« État de droit » est la traduction de l'allemand Rechtsstaat, un néologisme inventé au début du XIXe siècle par le juriste Carl Theodor Welcker pour désigner une structure étatique avec à son sommet les principes de gouvernement tels qu'approuvés par le peuple (la Constitution) ; en dérivent le pouvoir législatif, le pouvoir exécutif et l'autorité judiciaire, formellement séparés l'un de l'autre et d'où émanent les lois, les décrets et la jurisprudence qui orientent et ordonnant la vie sociale.
Tout État qui ne respecte pas cette « hiérarchie des normes » est réputé autoritaire ou dictatorial, en tout cas non démocratique.
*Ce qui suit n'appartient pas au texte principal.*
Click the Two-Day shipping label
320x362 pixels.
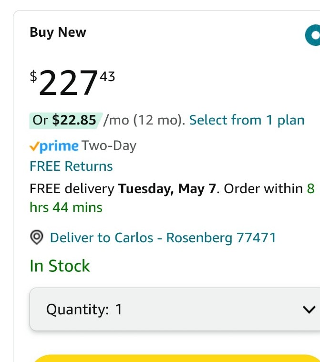(x=109, y=146)
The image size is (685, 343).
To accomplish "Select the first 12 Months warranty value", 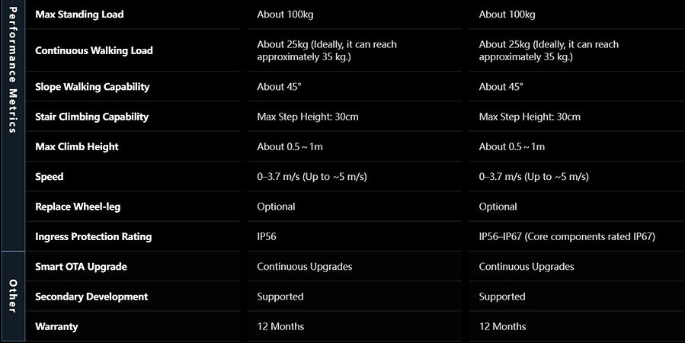I will (x=280, y=326).
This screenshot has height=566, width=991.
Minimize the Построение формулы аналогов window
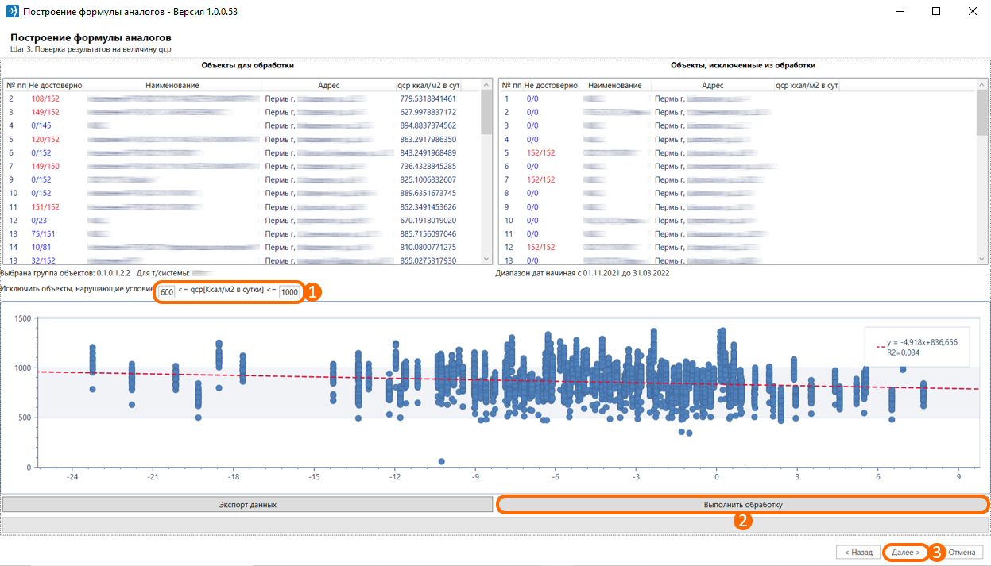[x=900, y=12]
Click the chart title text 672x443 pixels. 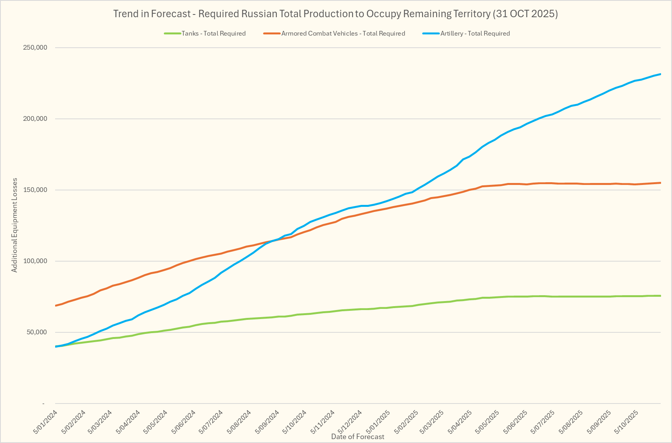pos(335,14)
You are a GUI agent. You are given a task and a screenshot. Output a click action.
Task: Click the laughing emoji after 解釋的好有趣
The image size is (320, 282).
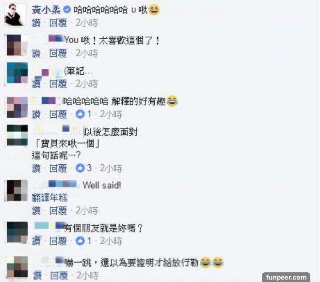click(x=172, y=101)
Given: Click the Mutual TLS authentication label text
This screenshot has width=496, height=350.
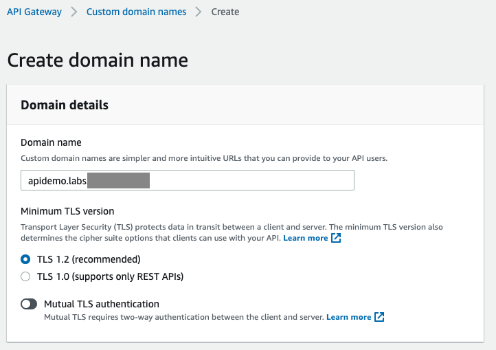Looking at the screenshot, I should click(x=102, y=304).
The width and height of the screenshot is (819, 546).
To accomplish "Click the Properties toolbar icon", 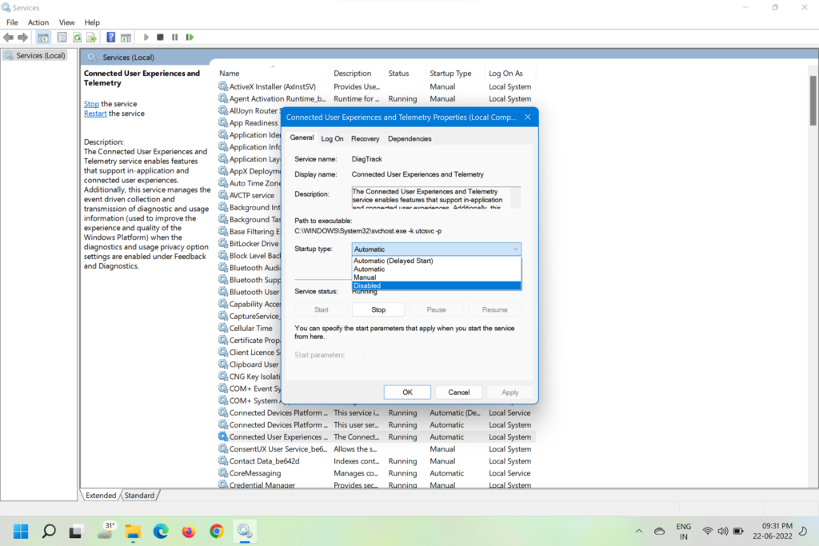I will (62, 38).
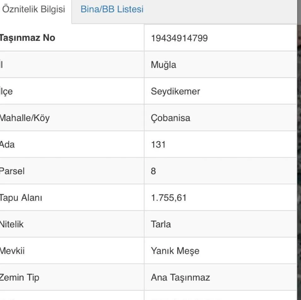Click the Nitelik row label

tap(12, 224)
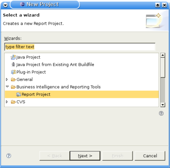Click the Report Project icon
Viewport: 170px width, 168px height.
click(x=19, y=94)
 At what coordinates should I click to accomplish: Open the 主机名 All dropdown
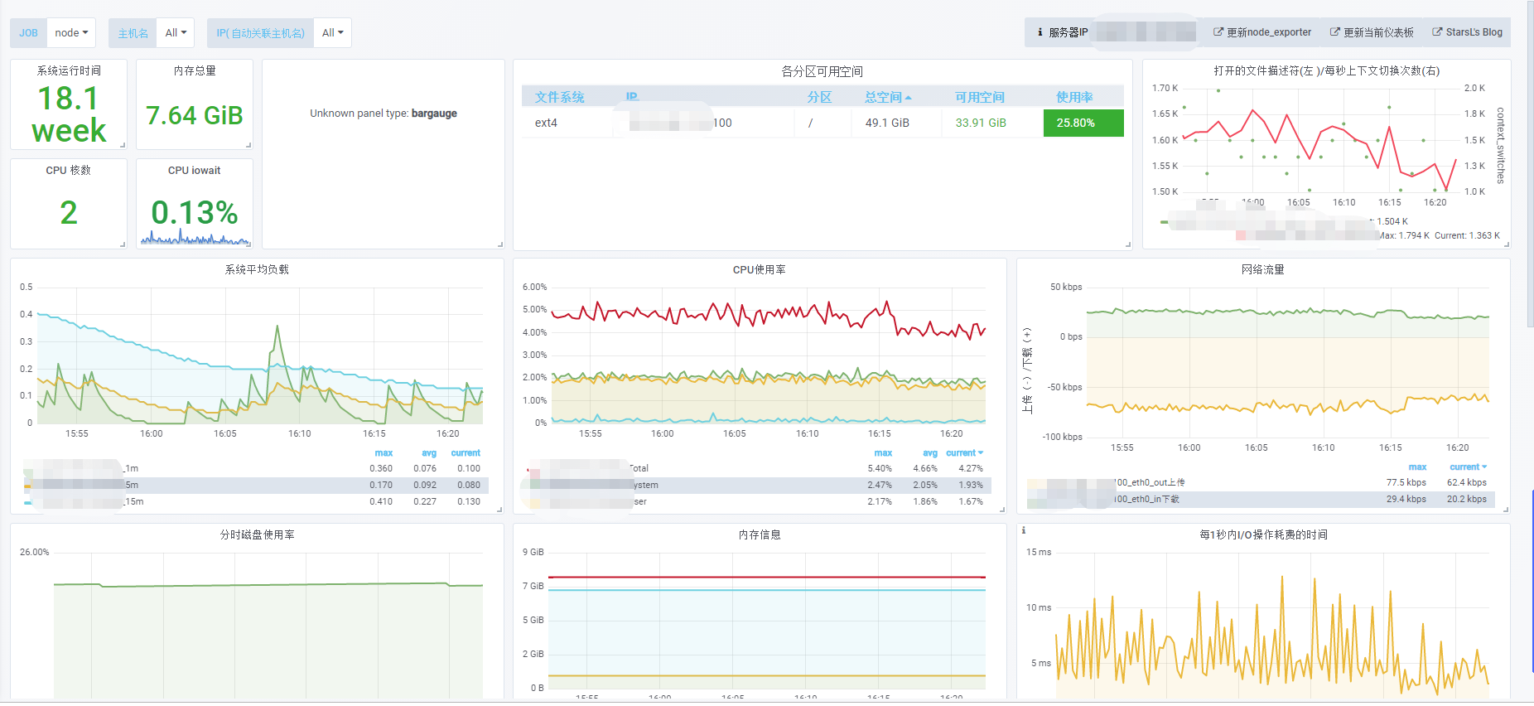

Cette définition somme toute très conventionnelle de la démocratie a été détournée de son sens à la fin du XXe siècle en Allemagne et surtout en France, où l'on a substitué à la Constitution un « bloc de constitutionnalité » qui se prête à toutes les interprétations possibles et où l'on s'est appliqué à placer les traités européens au-dessus de la Constitution elle-même, censée figurer la pointe de la pyramide, ce qui revient pour le peuple français à aliéner sa souveraineté au profit d'une entité supranationale qui peut tout à fait être en désaccord avec l'opinion majoritaire des citoyens français.